Even horrendous homicides end up being almost unpunished as result of this “excess” of sovereignty, with each country living in its own isolated world – pure political schizophrenia.

Look at the 1981 case of the Japanese Issei Sagawa, who, in Paris, killed and “raped” (in fact, he technically violated a corpse) an attractive female Dutch student, a colleague of his at Université Censier in the city. He did this because the Dutch girl (who assisted him with translations at the time, in his apartment), refused his advances full of passion and libido. Issei, who has the appearance of a somewhat developed dwarf with a large head (I’ve seen a photo of him), was 1.48 m tall and weighed 44 kilos, very much less than the Dutch girl. The girl, seeing him as only a colleague, ordered him to concentrate on the work they were doing. The Japanese got up, took a 0.22 caliber rifle out of a cupboard behind the girl, and shot her in the back of the neck. Following this, he had sex with the cadaver and then cut off the lips, nose, breasts and private parts, storing them in the freezer of his refrigerator for future consumption. And he actually ate a large part of this flesh prior to being arrested. He had this strange compulsion, associating the sex act with the act of eating. The case in question is briefly described in the book written by Canadian writer Max Haines, in Book V of his series entitled “True Crime Stories”. The story appears on page 121, in the chapter “Fantasies Turn to Cannibalism”. It’s a pity that this series has not been translated into Portuguese.

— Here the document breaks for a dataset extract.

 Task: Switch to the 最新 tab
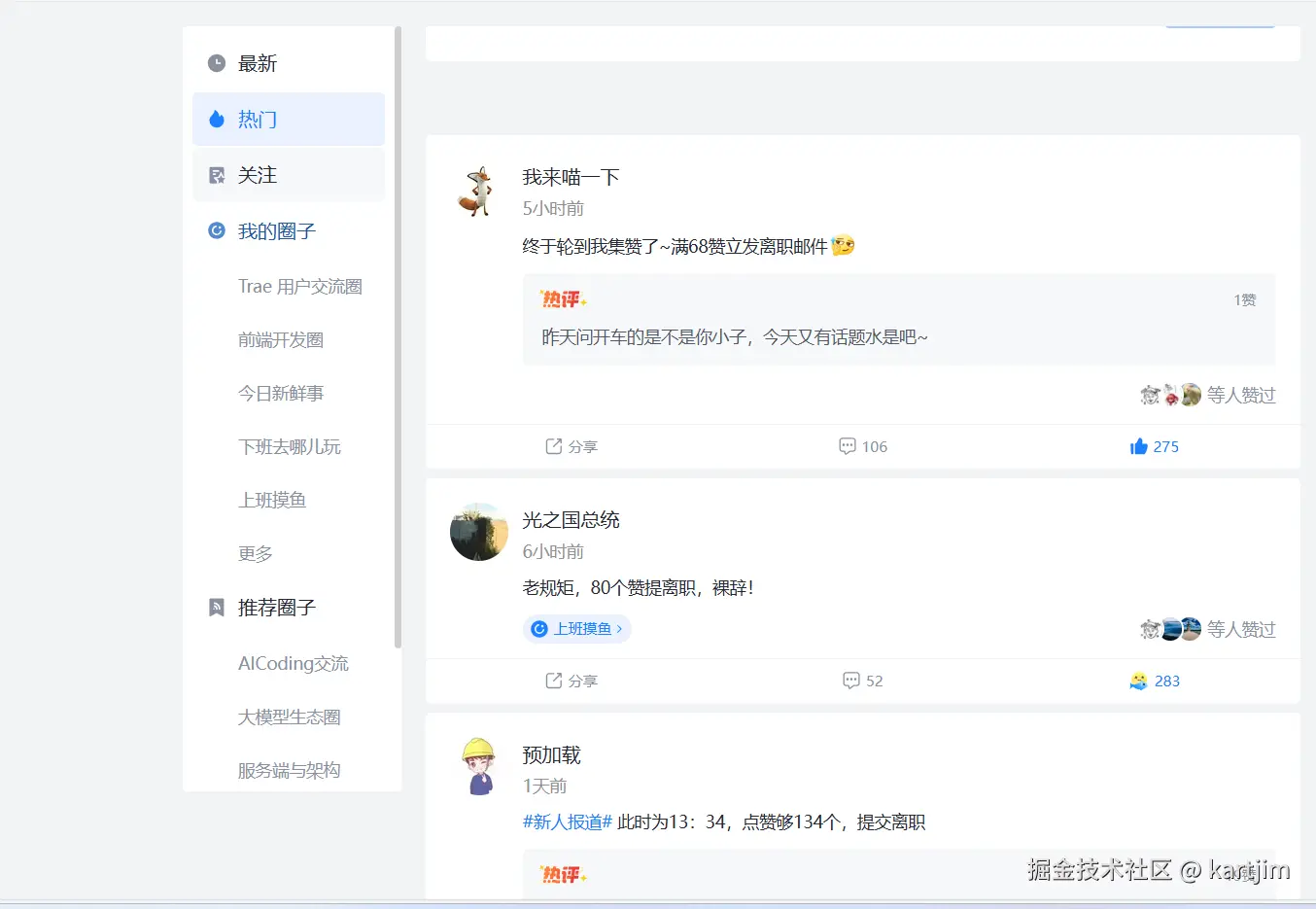(257, 62)

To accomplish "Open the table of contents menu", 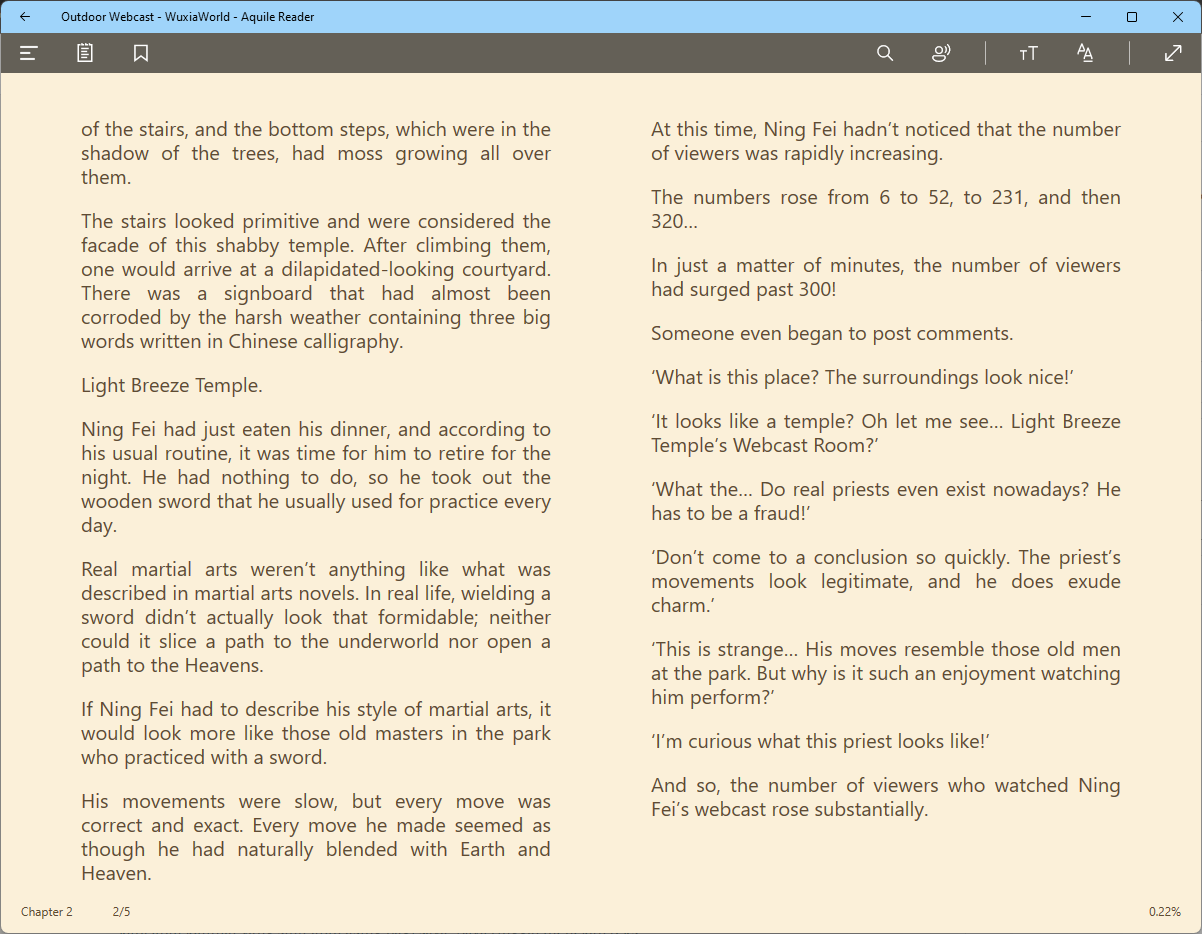I will coord(28,53).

After cutting up the girl’s body, the accused placed these mortal remains in two suitcases, which he transported by taxi. He intended to throw their macabre contents into a nearby lake. In the street, on leaving the taxi, he noted that people were looking with mistrust at that small Japanese figure dragging two suitcases that were much too heavy for him. Startled, he abandoned the suitcases on the sidewalk, thinking that there was no evidence of him being linked to the homicide. The police only found him because, on reading the newspaper headlines, the taxi driver remembered this strange oriental man and took the initiative of informing the authorities.

Following the gathering of irrefutable evidence against him (found in his small apartment, principally in the refrigerator), Issei confessed to the crime but was considered to be crazy and not responsible for his actions, even though he was a cultured and intelligent man. He was fluent in German and French, present in France for his doctorate degree in Japanese influence on French literature. The judge determine that he be committed to a psychiatric institution.

Issei was the son of a rich Japanese industrialist. After spending three years in an asylum, his father managed to arrange for his extradition to Japan, under the condition that he remain confined in a sanatorium for the mentally sick. However, following 15 months of internment, he was discharged. The Japanese doctors concluded that he was normal. France could do nothing as each country has its own sovereignty. And, after all, what does being “crazy” really signify?

After his release (according to Max Haines), Issei Sagawa wrote several books on his favorite topic - cannibalism. It is likely that the victim’s family (whose name I will not mention here, out of respect for the suffering of others) does not have a very high opinion of either the seriousness of Psychiatry as a profession or those intimate with the pompous word “sovereignty”, generally pronounced in a solemn tone of voice.

On the other hand, the family of Issei likely thought that everyone deserves a second chance. After all, the Japanese guy spent four and a half in asylums for the mentally sick as someone “normal” according to the psychiatrists of his country. In all certainty, there will be those that think Issei became crazy as a result of unrequited love. Someone once said that “Man is the fire, woman the tow, and the Devil comes and fans the flames.”